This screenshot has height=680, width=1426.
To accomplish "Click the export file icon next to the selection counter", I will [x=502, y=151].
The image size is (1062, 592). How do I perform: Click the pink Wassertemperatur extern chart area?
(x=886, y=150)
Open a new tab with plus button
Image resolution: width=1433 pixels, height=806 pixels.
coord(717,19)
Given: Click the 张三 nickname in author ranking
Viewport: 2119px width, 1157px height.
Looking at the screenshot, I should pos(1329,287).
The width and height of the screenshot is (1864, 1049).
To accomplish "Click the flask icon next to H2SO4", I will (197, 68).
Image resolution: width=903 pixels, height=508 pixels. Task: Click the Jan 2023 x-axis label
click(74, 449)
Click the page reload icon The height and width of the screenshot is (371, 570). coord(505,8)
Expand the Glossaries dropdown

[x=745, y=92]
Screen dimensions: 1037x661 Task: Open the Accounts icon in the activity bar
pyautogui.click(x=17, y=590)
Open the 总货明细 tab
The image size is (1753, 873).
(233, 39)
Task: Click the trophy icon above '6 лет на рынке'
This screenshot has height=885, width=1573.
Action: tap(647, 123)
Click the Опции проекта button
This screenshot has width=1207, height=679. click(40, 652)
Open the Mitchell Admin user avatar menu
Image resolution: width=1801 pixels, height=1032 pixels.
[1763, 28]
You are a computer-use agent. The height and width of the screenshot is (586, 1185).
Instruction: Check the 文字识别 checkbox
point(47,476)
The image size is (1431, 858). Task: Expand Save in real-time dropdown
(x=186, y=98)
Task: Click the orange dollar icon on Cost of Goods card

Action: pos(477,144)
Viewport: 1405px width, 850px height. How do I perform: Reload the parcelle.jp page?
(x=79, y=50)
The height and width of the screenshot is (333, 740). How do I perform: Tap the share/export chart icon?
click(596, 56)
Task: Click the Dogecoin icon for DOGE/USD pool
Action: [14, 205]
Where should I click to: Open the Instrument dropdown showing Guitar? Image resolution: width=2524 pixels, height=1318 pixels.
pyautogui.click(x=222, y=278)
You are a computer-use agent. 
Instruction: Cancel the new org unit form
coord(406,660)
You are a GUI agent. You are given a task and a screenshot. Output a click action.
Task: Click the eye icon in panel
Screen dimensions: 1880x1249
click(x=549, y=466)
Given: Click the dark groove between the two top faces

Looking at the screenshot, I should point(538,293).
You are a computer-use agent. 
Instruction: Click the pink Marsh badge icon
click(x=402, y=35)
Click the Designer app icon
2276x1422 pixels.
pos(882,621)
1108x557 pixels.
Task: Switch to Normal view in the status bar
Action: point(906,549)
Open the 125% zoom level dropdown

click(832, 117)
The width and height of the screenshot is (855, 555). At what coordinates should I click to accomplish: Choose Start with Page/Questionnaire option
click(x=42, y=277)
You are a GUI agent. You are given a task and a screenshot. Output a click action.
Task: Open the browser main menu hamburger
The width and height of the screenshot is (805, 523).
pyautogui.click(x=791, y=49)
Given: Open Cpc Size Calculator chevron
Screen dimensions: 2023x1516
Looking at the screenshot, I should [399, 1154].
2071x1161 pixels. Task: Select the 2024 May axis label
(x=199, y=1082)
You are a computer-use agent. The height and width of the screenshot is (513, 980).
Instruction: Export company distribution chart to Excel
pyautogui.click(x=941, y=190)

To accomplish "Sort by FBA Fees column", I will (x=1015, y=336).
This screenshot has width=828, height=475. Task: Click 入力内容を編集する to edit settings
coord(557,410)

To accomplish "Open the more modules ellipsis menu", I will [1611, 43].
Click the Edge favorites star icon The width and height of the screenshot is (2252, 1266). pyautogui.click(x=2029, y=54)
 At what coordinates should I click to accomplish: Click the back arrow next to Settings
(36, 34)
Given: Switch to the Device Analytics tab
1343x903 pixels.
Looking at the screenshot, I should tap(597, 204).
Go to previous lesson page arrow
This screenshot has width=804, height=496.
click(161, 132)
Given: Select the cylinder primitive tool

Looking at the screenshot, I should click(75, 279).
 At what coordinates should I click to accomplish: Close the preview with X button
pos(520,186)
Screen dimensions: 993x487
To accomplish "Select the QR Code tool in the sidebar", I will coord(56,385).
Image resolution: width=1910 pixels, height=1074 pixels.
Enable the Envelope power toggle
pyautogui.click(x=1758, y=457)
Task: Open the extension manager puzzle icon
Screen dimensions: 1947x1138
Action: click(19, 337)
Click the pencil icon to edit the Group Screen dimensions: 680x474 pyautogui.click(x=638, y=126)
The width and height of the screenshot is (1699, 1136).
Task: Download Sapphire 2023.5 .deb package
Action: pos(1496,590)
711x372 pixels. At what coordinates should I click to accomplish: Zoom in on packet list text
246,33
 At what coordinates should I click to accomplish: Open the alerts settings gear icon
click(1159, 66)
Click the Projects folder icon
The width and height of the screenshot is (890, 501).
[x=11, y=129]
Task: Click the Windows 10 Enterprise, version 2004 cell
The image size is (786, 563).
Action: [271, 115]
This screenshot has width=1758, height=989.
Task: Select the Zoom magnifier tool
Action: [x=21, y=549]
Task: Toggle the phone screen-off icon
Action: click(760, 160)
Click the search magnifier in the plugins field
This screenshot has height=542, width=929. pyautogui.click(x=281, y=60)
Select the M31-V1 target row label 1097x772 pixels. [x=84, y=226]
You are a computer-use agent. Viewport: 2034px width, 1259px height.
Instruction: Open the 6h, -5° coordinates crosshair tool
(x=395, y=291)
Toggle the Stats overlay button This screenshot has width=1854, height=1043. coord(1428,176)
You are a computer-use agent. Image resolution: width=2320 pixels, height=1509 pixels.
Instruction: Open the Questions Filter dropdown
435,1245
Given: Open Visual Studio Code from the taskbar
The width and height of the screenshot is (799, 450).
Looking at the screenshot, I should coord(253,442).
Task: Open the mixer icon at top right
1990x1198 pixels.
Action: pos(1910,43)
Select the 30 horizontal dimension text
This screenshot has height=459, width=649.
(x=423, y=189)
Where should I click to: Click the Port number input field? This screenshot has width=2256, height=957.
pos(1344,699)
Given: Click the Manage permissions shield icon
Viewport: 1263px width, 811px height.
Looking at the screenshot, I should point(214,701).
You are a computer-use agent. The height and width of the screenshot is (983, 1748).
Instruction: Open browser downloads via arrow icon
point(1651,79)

=====

▶ WHAT YOU HAVE TO DO
If a line in the entries holds the string "agent", copy it.

▶ YOUR RESPONSE
You are a computer-use agent. The height and width of the screenshot is (586, 1185).
You are a computer-use agent. 
You are a GUI agent. You are given a task and a screenshot. Output a click action.
You are a computer-use agent. 
You are a GUI agent. You are given a task and a screenshot. Output a click action.
You are a computer-use agent. The height and width of the screenshot is (513, 980).
You are a computer-use agent. Viewport: 2034px width, 1259px height.
You are a computer-use agent. Image resolution: width=2320 pixels, height=1509 pixels.
You are a computer-use agent. The height and width of the screenshot is (983, 1748).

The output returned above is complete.